- Born: 1918 Franklin, Ohio, U.S.
- Died: November 21, 2012 (aged 94) Cynthiana, Kentucky, U.S.
- Allegiance: United States of America
- Branch: United States Army Air Corps
- Service years: c. 1940 – c. 1944
- Rank: Lieutenant
- Unit: 332nd Fighter Group
- Conflicts: World War II
- Awards: World War II Victory Medal EAME Medal Congressional Gold Medal awarded to Tuskegee Airmen

= Eugene Smith (aviator) =

American military aviator and attorney (1918–2012)

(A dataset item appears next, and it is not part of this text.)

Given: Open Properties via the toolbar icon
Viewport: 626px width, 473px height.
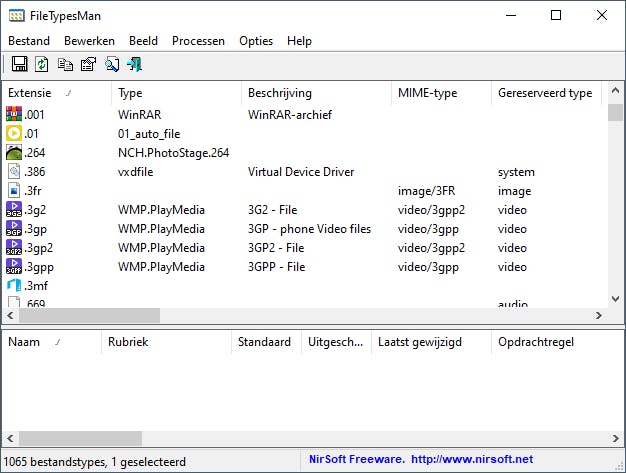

Eugene Smith (1918 – November 21, 2012) was an American military aviator and attorney. He was a lieutenant with the Tuskegee Airmen in World War II, escorting bombers in Europe, and then served as a military flight instructor. Returning to Ohio, he earned a law degree. He practiced law for over 50 years, including argument of a first amendment case before the Supreme Court of the United States and leading the efforts toward racial integration of juries.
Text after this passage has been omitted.